Una
noche, en un antiguo palacio de Japón rodeado de un gran jardín, un hombre se
tumbó en la terraza a tomar el aire porque hacía mucho calor y no podía dormir.
Por
fin concilió el sueño, pero al rato oyó unos pasos ligeros y se despertó. Junto
a él había un hombrecillo de menos de un metro de estatura que se acurrucó a su
lado y le miró durante unos instantes.
El
hombre no se movió, fingiendo que seguía dormido, y el hombrecillo extendió una
mano y empezó a tocarle la cara. Tenía los dedos fríos como los de un cadáver y
además estaban resbaladizos y mojados.
"Debe
ser el espíritu de un muerto que viene a por mi", pensó el hombre,
aterrorizado. Pero por suerte el hombrecillo se levantó y se marchó lentamente,
siguiendo el sendero que llevaba al viejo lago.
El
hombre le vio desaparecer en silencio y después corrió a llamar a su mujer y a
sus hijos, que fueron con antorchas y se pusieron a buscar al hombrecillo. Sin
embargo, por mucho que se esforzaron, no lograron encontrarle.
La
noche siguiente, el hombre y sus hijos montaron guardia. Quería ver si el
pequeño personaje aparecía de nuevo, y sobre todo quería saber quién era y de
donde venía.
Su
hijo mayor que era muy fuerte, y no tenía miedo, se tumbó en la terraza con una
cuerda gruesa junto a él y esperó, fingiendo que dormía, pero manteniendo un
ojo abierto y el otro cerrado.
Sin
embargo, después de medianoche se quedó dormido de verdad, casi sin darse
cuenta, y no se despertó hasta que algo frío le rozó la cara: eran lo gélidos
dedos del hombrecillo que le tocaban con delicadeza.

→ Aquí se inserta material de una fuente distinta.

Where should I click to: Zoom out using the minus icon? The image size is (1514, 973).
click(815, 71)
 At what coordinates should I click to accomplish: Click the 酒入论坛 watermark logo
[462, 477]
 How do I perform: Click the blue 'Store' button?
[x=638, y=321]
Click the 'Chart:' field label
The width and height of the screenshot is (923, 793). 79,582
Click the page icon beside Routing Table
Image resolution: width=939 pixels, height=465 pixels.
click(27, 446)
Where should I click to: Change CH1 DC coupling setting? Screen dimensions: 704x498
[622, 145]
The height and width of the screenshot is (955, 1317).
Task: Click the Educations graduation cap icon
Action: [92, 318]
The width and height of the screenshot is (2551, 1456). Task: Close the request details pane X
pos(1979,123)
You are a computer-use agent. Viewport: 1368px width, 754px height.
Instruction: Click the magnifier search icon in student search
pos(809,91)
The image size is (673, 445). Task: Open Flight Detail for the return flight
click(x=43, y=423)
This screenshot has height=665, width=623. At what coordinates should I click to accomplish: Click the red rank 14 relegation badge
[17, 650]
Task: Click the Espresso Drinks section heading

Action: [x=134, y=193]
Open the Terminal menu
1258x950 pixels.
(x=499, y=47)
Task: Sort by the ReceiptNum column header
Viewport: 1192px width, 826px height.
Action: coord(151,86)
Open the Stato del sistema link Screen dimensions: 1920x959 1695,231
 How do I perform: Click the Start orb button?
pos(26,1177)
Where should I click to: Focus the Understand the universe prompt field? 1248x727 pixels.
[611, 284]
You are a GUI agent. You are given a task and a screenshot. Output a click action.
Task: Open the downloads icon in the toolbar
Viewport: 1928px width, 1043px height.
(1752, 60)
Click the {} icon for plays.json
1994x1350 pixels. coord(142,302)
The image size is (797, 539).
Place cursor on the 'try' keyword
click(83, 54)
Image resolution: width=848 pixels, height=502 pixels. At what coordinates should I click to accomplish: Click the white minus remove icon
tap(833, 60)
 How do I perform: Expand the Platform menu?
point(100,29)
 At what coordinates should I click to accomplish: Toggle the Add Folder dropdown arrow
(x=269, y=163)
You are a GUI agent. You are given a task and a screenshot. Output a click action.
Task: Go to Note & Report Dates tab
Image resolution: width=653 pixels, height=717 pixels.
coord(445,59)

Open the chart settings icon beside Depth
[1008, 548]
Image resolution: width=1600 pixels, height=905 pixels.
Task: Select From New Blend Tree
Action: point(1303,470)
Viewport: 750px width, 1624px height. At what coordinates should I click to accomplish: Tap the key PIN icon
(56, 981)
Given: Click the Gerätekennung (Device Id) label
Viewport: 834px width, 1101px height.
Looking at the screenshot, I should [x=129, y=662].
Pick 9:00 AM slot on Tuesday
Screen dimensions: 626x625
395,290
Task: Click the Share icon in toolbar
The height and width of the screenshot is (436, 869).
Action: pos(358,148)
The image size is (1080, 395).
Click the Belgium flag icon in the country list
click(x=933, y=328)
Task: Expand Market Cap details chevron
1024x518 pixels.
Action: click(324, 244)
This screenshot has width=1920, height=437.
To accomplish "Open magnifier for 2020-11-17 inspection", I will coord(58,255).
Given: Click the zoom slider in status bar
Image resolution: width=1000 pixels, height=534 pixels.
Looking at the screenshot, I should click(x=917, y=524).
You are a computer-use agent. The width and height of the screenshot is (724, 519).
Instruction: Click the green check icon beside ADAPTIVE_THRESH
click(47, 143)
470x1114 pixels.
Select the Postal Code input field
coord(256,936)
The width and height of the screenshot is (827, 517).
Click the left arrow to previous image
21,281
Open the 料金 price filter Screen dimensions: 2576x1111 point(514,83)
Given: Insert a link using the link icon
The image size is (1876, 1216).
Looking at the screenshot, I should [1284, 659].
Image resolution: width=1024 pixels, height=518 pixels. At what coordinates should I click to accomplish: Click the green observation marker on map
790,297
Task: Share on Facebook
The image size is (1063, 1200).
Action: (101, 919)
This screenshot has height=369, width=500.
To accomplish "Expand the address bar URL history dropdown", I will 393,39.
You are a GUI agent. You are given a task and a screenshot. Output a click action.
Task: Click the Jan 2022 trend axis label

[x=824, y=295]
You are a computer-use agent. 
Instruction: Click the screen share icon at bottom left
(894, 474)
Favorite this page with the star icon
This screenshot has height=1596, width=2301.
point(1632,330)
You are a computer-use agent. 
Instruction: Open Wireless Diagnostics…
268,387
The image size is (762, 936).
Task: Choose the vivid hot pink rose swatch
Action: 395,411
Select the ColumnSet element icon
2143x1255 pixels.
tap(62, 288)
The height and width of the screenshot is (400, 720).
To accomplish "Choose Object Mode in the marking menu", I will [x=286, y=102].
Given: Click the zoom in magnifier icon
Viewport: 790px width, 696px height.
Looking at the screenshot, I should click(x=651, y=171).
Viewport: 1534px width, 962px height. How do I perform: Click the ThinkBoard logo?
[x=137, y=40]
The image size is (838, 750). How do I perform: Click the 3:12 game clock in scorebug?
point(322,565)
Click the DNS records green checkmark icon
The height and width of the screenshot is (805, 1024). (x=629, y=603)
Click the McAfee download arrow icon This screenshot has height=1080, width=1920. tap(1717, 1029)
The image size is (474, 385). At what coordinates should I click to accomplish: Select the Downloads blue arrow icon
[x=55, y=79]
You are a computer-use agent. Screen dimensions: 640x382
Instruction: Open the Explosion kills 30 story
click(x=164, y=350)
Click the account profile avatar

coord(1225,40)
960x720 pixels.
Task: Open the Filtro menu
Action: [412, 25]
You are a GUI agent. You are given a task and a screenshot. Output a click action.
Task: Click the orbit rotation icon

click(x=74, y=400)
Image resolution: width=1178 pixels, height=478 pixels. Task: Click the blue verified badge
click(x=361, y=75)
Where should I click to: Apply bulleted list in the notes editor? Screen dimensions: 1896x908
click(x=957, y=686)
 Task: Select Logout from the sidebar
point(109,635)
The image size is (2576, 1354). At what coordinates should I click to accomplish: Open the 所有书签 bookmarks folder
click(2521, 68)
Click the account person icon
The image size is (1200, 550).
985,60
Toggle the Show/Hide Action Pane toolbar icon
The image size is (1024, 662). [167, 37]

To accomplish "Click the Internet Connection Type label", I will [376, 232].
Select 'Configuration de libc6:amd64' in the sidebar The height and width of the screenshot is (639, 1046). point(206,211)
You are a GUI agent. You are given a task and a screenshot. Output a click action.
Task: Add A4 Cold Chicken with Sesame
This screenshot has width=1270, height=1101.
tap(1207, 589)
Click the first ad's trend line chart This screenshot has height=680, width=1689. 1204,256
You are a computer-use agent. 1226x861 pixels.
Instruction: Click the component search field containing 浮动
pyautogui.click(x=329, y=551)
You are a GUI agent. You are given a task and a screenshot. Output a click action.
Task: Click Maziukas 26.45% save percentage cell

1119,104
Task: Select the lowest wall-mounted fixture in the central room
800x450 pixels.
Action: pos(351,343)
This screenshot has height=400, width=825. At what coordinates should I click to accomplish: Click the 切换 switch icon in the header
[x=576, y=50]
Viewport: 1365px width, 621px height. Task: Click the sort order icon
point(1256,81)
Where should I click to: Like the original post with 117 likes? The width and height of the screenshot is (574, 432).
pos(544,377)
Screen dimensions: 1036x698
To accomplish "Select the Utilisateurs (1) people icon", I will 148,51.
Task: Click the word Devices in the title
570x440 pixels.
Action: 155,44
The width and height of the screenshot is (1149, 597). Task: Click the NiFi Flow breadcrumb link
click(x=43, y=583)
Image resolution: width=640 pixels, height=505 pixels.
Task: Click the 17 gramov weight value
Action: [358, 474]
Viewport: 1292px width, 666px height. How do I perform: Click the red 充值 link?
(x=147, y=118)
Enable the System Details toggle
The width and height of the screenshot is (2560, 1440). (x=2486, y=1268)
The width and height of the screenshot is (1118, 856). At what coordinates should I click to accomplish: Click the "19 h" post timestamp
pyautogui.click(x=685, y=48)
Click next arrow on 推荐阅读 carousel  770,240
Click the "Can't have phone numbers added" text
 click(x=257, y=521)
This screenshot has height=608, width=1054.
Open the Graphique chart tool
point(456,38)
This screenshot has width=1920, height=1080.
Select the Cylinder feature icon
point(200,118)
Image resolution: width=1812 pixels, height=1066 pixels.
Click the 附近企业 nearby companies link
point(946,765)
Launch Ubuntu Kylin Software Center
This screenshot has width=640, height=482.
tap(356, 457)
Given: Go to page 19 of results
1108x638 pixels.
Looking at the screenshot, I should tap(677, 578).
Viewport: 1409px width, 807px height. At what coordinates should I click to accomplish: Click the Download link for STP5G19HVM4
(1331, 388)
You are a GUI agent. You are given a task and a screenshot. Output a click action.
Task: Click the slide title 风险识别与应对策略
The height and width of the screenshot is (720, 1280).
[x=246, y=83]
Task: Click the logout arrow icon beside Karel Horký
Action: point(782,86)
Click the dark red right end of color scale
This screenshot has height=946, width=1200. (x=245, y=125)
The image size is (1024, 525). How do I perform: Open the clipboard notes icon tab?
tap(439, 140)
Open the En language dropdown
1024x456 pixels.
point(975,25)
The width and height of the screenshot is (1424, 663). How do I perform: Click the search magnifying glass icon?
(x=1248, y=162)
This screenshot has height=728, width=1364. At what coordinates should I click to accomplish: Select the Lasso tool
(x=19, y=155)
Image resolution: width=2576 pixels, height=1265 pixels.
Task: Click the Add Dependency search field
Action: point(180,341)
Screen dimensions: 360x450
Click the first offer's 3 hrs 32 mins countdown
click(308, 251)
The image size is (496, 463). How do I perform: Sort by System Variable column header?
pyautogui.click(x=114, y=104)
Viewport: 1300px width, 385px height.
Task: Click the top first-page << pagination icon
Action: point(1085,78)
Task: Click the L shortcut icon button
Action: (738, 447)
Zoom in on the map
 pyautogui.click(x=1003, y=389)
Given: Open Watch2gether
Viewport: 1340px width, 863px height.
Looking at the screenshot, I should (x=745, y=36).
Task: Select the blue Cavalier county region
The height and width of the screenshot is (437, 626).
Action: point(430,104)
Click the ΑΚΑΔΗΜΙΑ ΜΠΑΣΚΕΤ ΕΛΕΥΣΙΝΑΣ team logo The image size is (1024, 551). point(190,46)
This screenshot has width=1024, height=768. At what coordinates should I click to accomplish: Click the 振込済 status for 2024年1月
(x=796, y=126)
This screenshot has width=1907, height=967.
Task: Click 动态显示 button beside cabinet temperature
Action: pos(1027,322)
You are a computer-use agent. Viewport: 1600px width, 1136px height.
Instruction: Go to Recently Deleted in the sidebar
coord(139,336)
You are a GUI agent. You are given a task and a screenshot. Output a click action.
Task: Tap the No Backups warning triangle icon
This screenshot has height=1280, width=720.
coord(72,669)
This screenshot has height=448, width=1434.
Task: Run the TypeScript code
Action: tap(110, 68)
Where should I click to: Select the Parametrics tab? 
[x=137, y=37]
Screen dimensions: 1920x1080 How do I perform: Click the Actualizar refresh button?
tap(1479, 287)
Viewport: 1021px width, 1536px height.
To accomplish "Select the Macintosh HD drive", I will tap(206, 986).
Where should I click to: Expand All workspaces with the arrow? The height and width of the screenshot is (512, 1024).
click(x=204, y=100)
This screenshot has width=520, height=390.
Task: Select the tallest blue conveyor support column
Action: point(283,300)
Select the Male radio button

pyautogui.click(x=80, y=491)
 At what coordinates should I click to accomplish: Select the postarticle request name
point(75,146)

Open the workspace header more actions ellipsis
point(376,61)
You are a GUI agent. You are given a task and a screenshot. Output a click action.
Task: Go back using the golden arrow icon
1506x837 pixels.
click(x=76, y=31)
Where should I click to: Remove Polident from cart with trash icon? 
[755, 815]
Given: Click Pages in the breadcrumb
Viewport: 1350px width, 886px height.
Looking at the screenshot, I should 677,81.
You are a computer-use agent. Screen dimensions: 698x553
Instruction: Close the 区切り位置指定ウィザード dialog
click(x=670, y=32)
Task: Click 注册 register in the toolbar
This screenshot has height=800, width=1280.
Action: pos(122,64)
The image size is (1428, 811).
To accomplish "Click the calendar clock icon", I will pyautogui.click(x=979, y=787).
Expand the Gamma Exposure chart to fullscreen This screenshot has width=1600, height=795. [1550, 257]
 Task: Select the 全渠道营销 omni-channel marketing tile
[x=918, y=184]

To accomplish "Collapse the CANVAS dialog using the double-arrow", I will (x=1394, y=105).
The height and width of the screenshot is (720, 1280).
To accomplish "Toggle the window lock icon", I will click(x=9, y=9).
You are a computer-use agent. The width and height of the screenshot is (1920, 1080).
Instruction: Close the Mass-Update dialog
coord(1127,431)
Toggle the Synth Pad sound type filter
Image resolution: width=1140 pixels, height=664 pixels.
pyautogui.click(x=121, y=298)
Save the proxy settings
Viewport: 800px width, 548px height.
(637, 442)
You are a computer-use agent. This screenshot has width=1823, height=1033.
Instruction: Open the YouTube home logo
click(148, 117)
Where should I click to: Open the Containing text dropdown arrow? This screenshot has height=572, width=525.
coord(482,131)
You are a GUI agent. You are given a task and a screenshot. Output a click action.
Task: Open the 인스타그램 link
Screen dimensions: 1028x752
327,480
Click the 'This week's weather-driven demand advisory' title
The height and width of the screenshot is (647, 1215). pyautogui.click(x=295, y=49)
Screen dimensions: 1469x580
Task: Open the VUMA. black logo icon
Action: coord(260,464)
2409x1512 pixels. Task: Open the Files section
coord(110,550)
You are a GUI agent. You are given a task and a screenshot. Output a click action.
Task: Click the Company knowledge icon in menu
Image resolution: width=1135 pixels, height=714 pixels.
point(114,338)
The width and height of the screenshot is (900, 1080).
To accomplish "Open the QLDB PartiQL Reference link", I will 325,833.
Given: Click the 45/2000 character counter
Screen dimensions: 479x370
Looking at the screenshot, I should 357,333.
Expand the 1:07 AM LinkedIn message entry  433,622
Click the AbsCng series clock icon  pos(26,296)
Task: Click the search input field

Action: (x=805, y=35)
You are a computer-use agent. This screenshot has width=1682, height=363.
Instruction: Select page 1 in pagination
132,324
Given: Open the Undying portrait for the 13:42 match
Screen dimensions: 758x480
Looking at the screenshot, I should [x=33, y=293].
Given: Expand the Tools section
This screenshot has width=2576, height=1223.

Entonces el hombre se puso
en pie, atrapó al intruso y le ató a la barandilla antes de que pudiese decir
ni media palabra.
Luego
llamó a los demás, que llegaron con las antorchas en la mano, y por fin se
descubrió que el prisionero era un viejo bajito y tan pálido que daba miedo,
con aspecto enfermo, vestido con un larga túnica amarilla mojada que goteaba,
como si acabara de salir del agua.
Le
hicieron un montón de preguntas, pero él les miraba extrañado y no respondía.
Al
final, sin embargo, preguntó:
-“¿Podríais
traerme un cubo de agua, por favor?”-
Aunque
no entendían para qué lo quería, se lo llevaron y el hombrecillo primero se
puso a mirar el reflejo de su cara en el agua, y después se tiró de cabeza al
cubo, derramando el agua.
Del
viejo no se encontró ni rastro. Parecía que se hubiera disuelto en el líquido y
lo único que flotaba en el agua era la cuerda.
Al
final todos entendieron en el misterioso visitante nocturno debía ser un espíritu
del agua que de vez en cuando daba un paseo por el jardín.
Luego
se llevaron el cubo y lo vaciaron en el lago, entre algas y hierbas acuáticas,
y del hombrecillo no se oyó nunca más.